What the task asks »
Quote the part of the listing that opens with the line containing "Task: Click the '0" and closes with the line containing "(x=295, y=404)", both lines included, leaving the pictures out of your answer.

Extracted information »
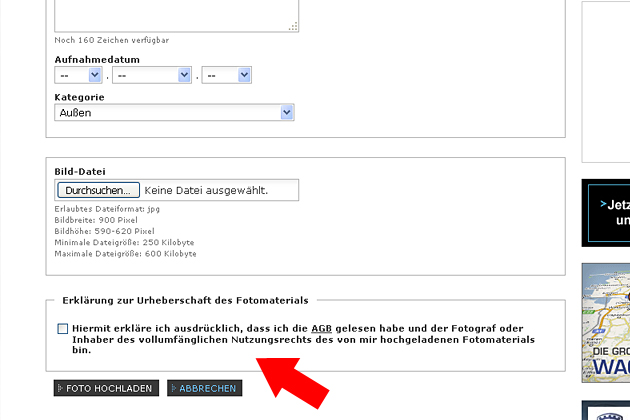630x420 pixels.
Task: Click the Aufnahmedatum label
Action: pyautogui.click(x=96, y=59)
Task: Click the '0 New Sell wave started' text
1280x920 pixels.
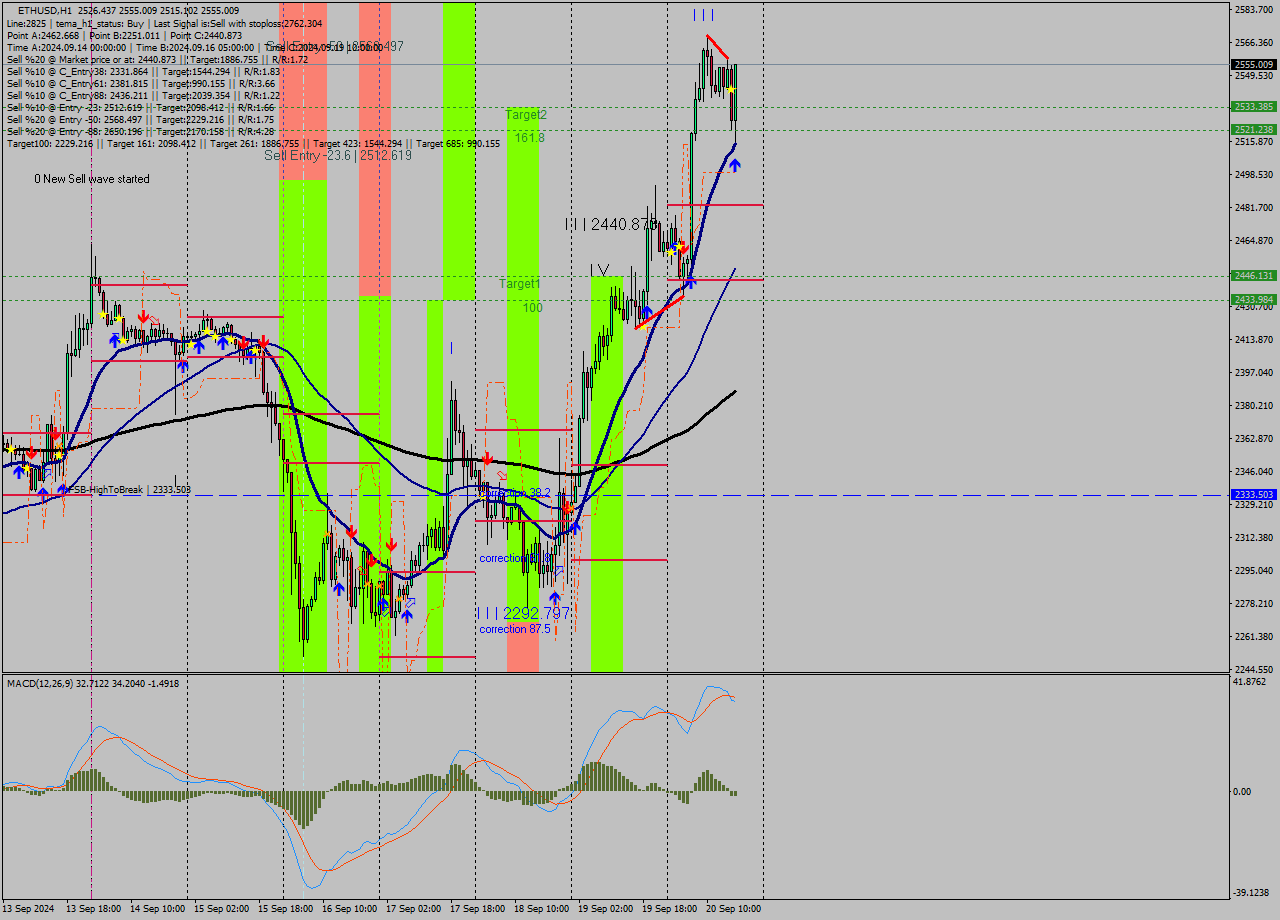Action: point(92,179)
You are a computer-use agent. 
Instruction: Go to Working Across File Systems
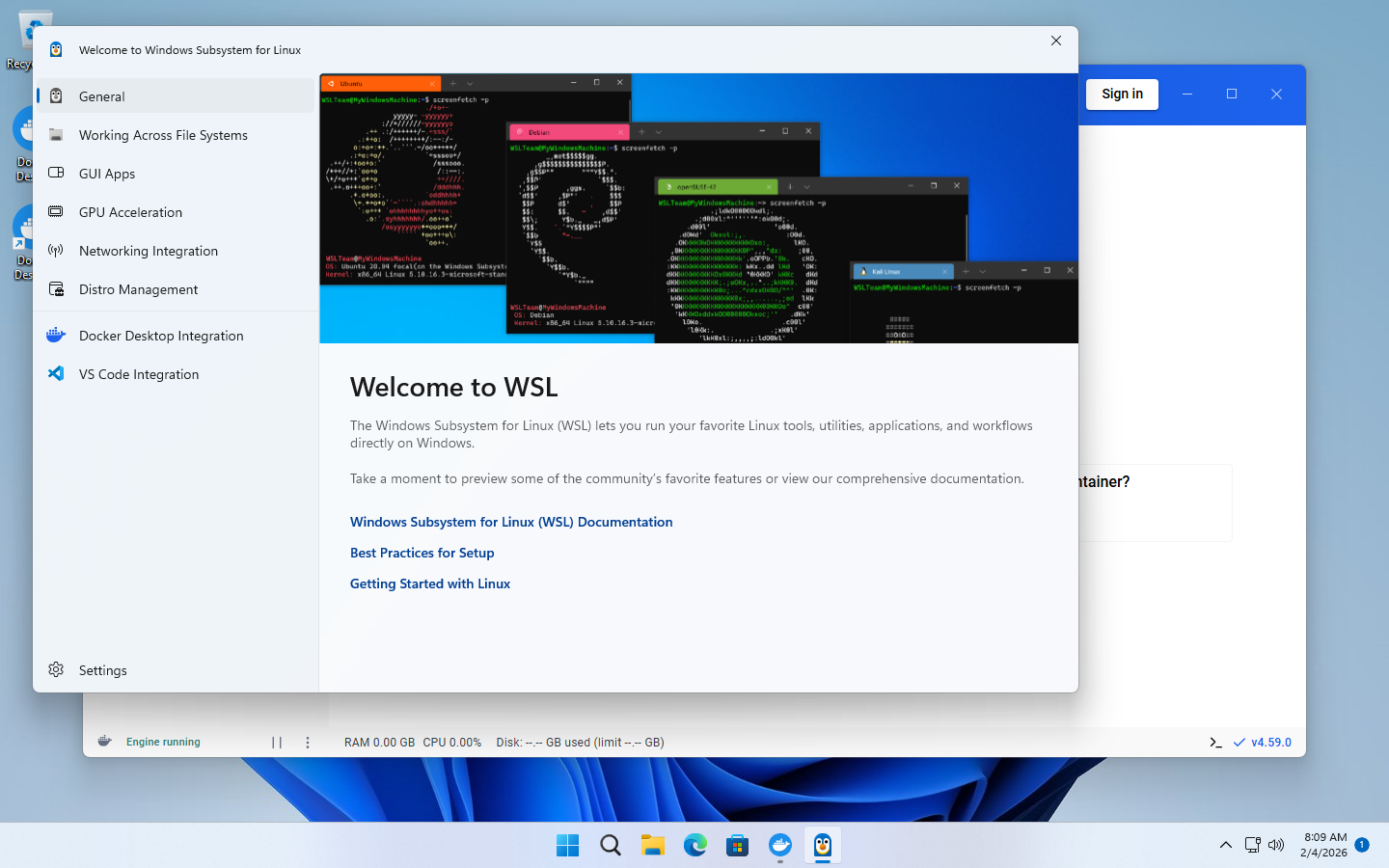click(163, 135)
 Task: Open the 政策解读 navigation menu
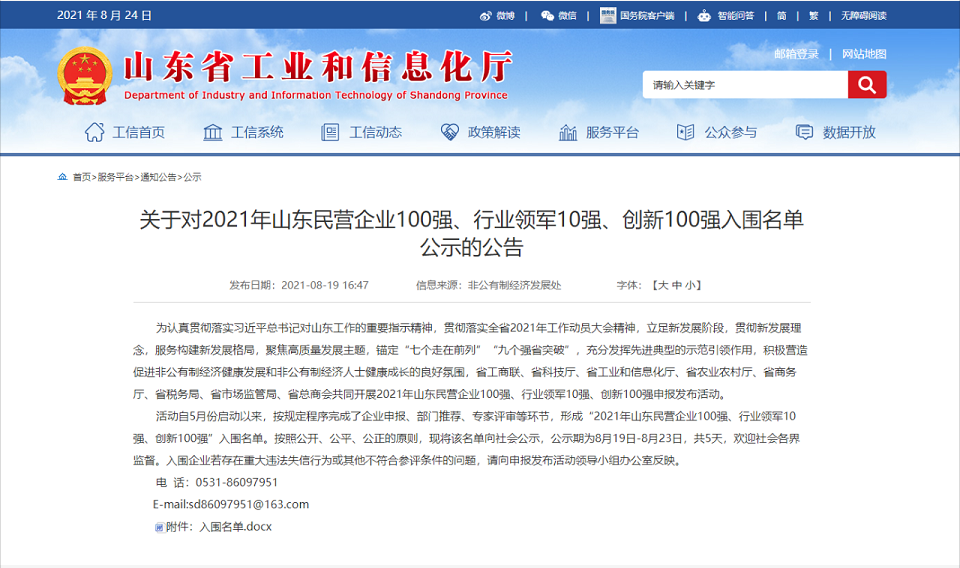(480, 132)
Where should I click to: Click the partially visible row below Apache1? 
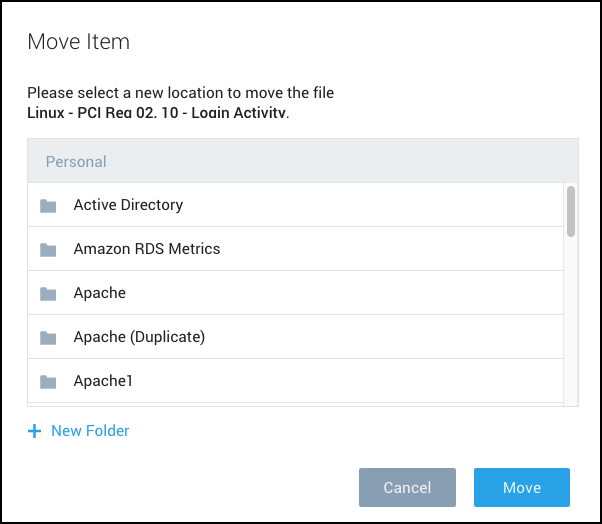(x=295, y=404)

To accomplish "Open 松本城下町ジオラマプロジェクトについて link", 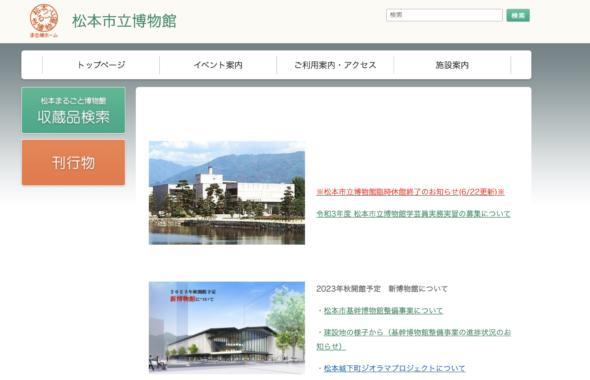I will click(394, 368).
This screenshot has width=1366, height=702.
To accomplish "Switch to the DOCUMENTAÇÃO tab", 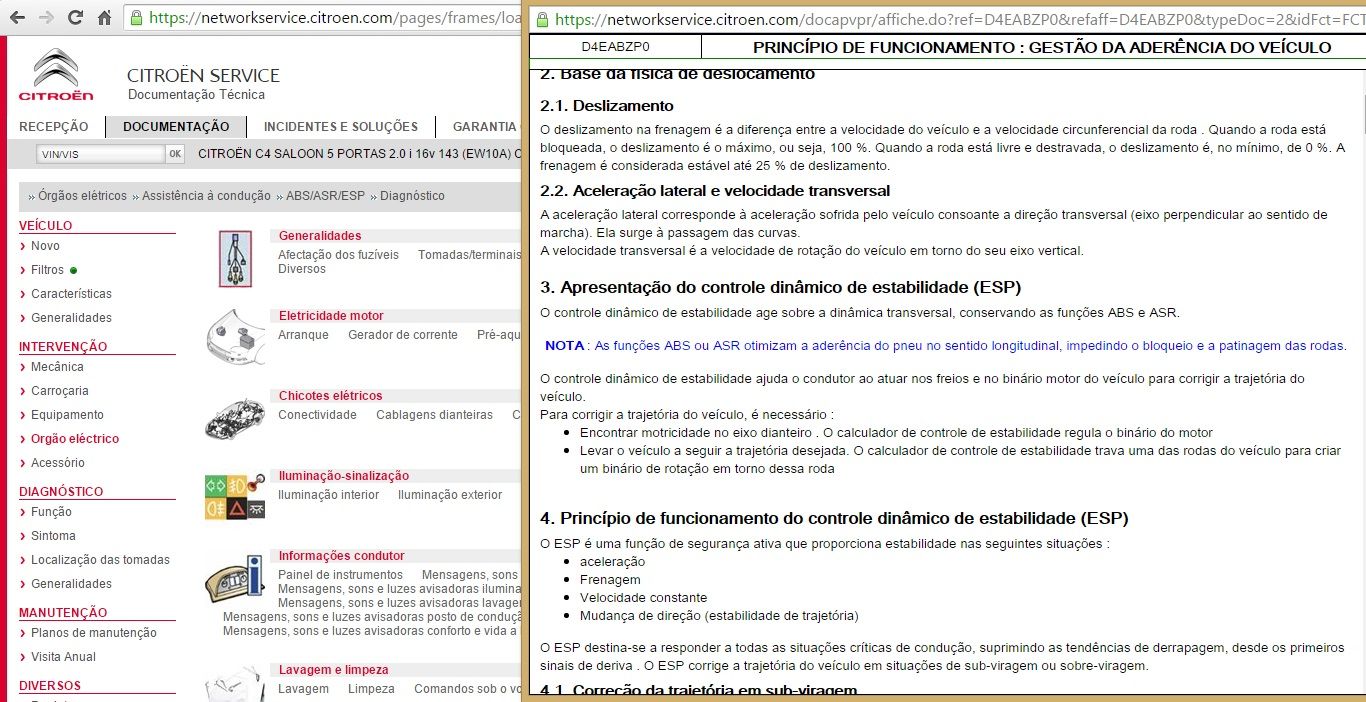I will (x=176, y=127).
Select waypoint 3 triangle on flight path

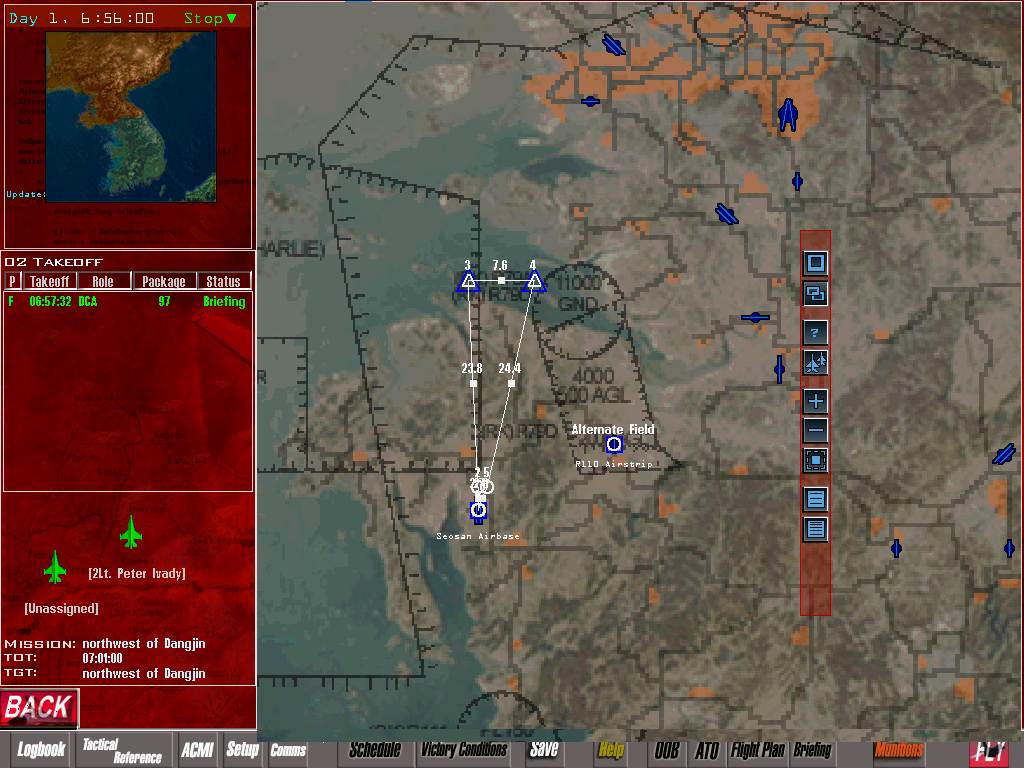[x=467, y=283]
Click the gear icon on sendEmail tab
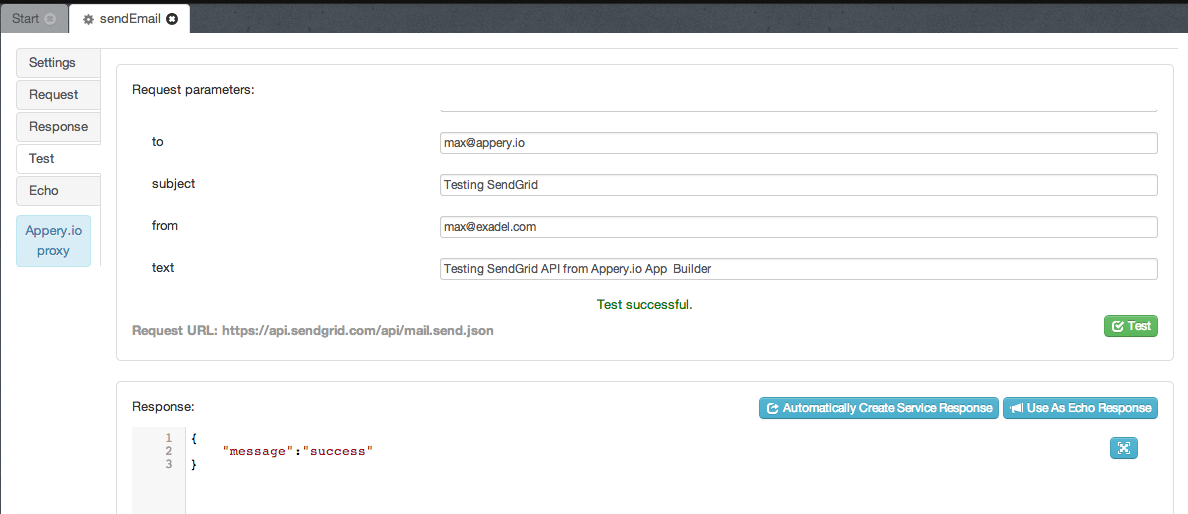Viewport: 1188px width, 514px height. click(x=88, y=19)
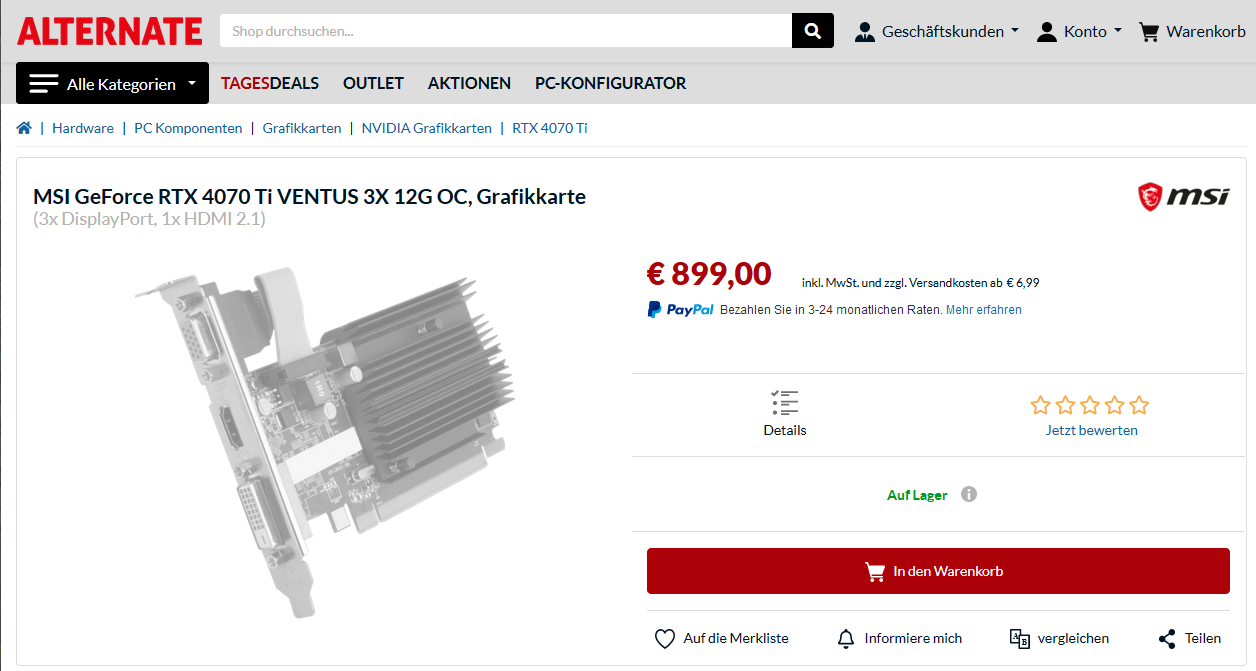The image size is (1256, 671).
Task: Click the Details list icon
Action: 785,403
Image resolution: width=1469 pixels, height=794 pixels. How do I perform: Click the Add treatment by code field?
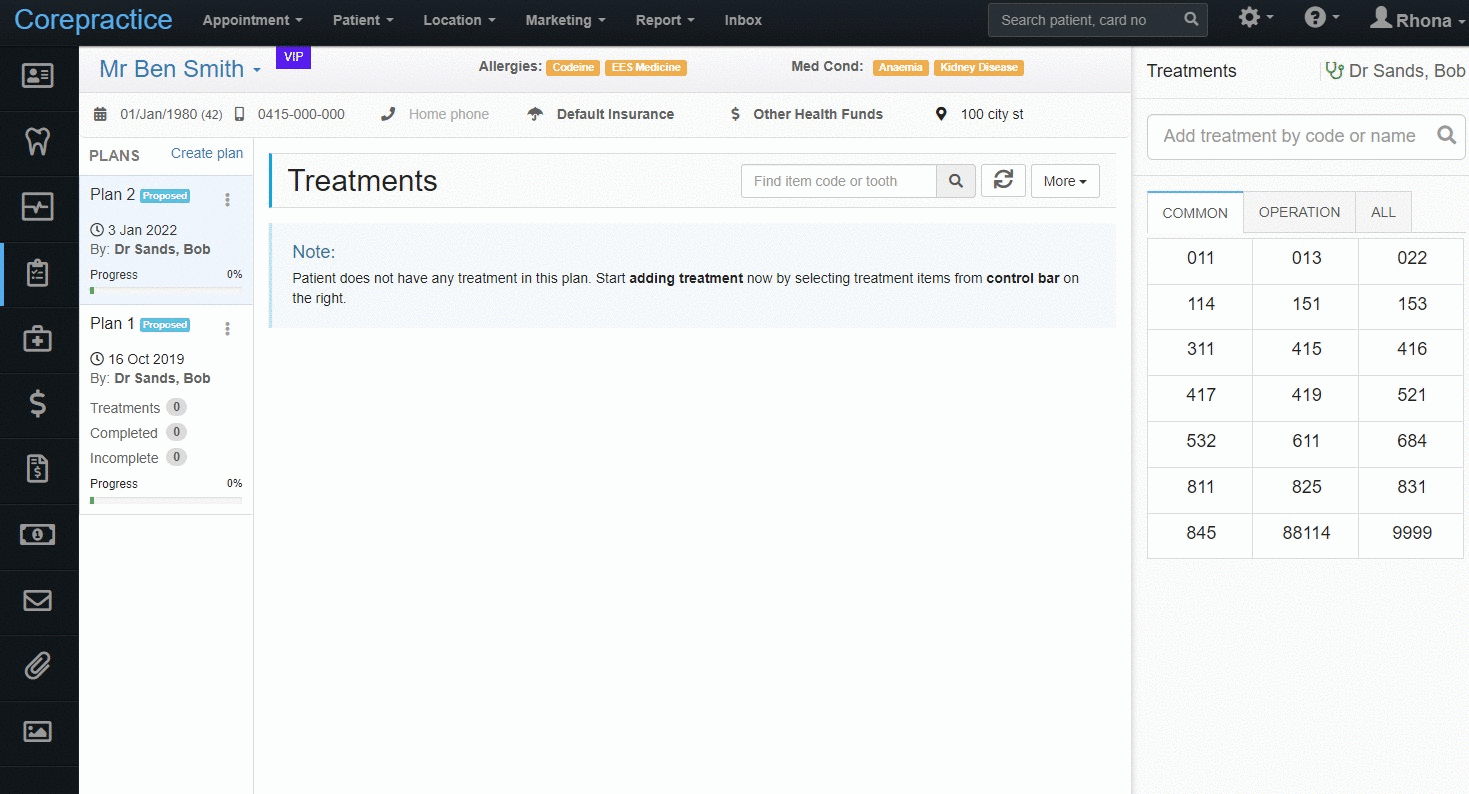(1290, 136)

Output for this task »
Task: Click the '0 New Sell wave started' text
1280x920 pixels.
Action: point(92,179)
You are a computer-use agent. 
Instruction: Go to Working Across File Systems
click(163, 135)
 Task: Open the 政策解读 navigation menu
(480, 132)
Where should I click to: Click the partially visible row below Apache1? 
(x=295, y=404)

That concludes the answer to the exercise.